[ワシントン 29日 ロイター] - 米情報機関トップのヘインズ国家情報長官は29日、ロシアのプーチン大統領はウクライナの大部分の占領を依然として目指しているものの、戦闘で疲弊したロシア軍は短期的に大きな成果が得られない可能性が高く、戦争は長期化するとの見方を示した。

ヘインズ長官は商務省の会合で開始から4カ月以上が経過した戦争に関する米情報機関の現時点での評価について説明。

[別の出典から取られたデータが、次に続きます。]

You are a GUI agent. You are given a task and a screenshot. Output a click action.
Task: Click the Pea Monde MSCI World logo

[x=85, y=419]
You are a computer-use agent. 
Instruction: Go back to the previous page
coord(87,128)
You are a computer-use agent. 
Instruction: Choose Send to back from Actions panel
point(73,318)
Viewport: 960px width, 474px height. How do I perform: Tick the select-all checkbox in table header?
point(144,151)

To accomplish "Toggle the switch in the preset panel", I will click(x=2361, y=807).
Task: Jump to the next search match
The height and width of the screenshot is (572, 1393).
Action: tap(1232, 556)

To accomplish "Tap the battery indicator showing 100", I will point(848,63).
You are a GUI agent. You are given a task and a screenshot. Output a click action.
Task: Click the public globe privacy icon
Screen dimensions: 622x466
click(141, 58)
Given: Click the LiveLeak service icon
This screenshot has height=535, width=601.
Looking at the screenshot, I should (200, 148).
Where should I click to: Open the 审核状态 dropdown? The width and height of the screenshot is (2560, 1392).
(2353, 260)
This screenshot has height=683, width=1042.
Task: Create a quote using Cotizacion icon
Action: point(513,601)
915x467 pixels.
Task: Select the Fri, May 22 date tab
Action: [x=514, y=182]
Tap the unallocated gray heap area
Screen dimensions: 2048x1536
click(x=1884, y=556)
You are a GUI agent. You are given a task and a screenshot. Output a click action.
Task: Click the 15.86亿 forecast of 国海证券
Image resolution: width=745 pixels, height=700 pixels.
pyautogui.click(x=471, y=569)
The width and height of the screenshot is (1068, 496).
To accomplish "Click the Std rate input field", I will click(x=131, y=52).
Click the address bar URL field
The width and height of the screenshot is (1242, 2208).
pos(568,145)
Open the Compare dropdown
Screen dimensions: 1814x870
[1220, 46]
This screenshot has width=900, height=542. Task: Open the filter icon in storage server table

戦争は長期化するとみているとし、「かなり厳しい状況が続いている。ロシアは西側に対する態度を硬化させている」と述べた。

その上で「プーチン大統領はウクライナの領土の大部分を占領するという当初の目標を事実上変えていない」と指摘。ただ、ロシア軍は4カ月以上続いている戦闘で疲弊しているため、プーチン氏の目標を短期的に達成できる可能性は低いとし、「プーチン氏の短期的な軍事目標と軍の能力との間に断絶があり、大統領の野心と軍が達成できることとの間に一種のミスマッチがある」と語った。

想定される3つのシナリオのうち、ロシア軍が大きな成果を上げられず、プーチン氏が掲げる目標達成に突破口が開けないまま戦争が長期化するというシナリオの実現性が最も高いとし、状況はなお「かなり厳しい」との見方を示した。